1. ## Isomorphism correction?

I'm having trouble showing how $\displaystyle \alpha(1/4)=a^2\Rightarrow 1/4=a^2$. How would I do this?

We must show that $\displaystyle \mathbb{Q}$ and $\displaystyle \mathbb{Z}$ are not isomorphic. Consider the mapping $\displaystyle \alpha : \mathbb{Q} \rightarrow \mathbb{Z}$. Then we have $\displaystyle \alpha(1/2)=a$. Then we have $\displaystyle \alpha(1/2)^2=a^2$ which can be written as $\displaystyle \alpha((1/2)^2)=a^2$. So, $\displaystyle \alpha(1/4)=a^2$. We can pull this apart to get $\displaystyle \alpha(1/8)+\alpha(1/8)=a^2$. to yield $\displaystyle 1/4=a^2$. But there is nothing in $\displaystyle \mathbb{Z}$ that squares to $\displaystyle 1/4$. Therefore, they are not isomorphic.

2. Originally Posted by sfspitfire23
I'm having trouble showing how $\displaystyle \alpha(1/4)=a^2\Rightarrow 1/4=a^2$. How would I do this?

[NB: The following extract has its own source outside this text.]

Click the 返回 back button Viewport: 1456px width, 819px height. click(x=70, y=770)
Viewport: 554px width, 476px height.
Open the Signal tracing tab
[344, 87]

We must show that $\displaystyle \mathbb{Q}$ and $\displaystyle \mathbb{Z}$ are not isomorphic. Consider the mapping $\displaystyle \alpha : \mathbb{Q} \rightarrow \mathbb{Z}$. Then we have $\displaystyle \alpha(1/2)=a$. Then we have $\displaystyle \alpha(1/2)^2=a^2$ which can be written as $\displaystyle \alpha((1/2)^2)=a^2$. So, $\displaystyle \alpha(1/4)=a^2$. We can pull this apart to get $\displaystyle \alpha(1/8)+\alpha(1/8)=a^2$. to yield $\displaystyle 1/4=a^2$. But there is nothing in $\displaystyle \mathbb{Z}$ that squares to $\displaystyle 1/4$. Therefore, they are not isomorphic.
You write your questions in a very sloppy way...this can't be good for you: I suppose you mean to prove $\displaystyle \mathbb{Q}\,,\,\mathbb{Z}$ aren't isomorphic...as rings, right?
Well, I can't understand why you think, or want it to be true, that if $\displaystyle \alpha(1\slash 8)+\alpha(1/8)=a^2$ , then $\displaystyle 1\slash 4=a^2$...

Following your idea, I'd simply say $\displaystyle \alpha(1/2)=a\Longrightarrow a^2=\alpha(1/2)^2=\alpha(1/4)\Longrightarrow a=\alpha(1/2)=\alpha(2\cdot 1/4)=2\alpha(1/4)=2a^2$ , and get from here your contradiction.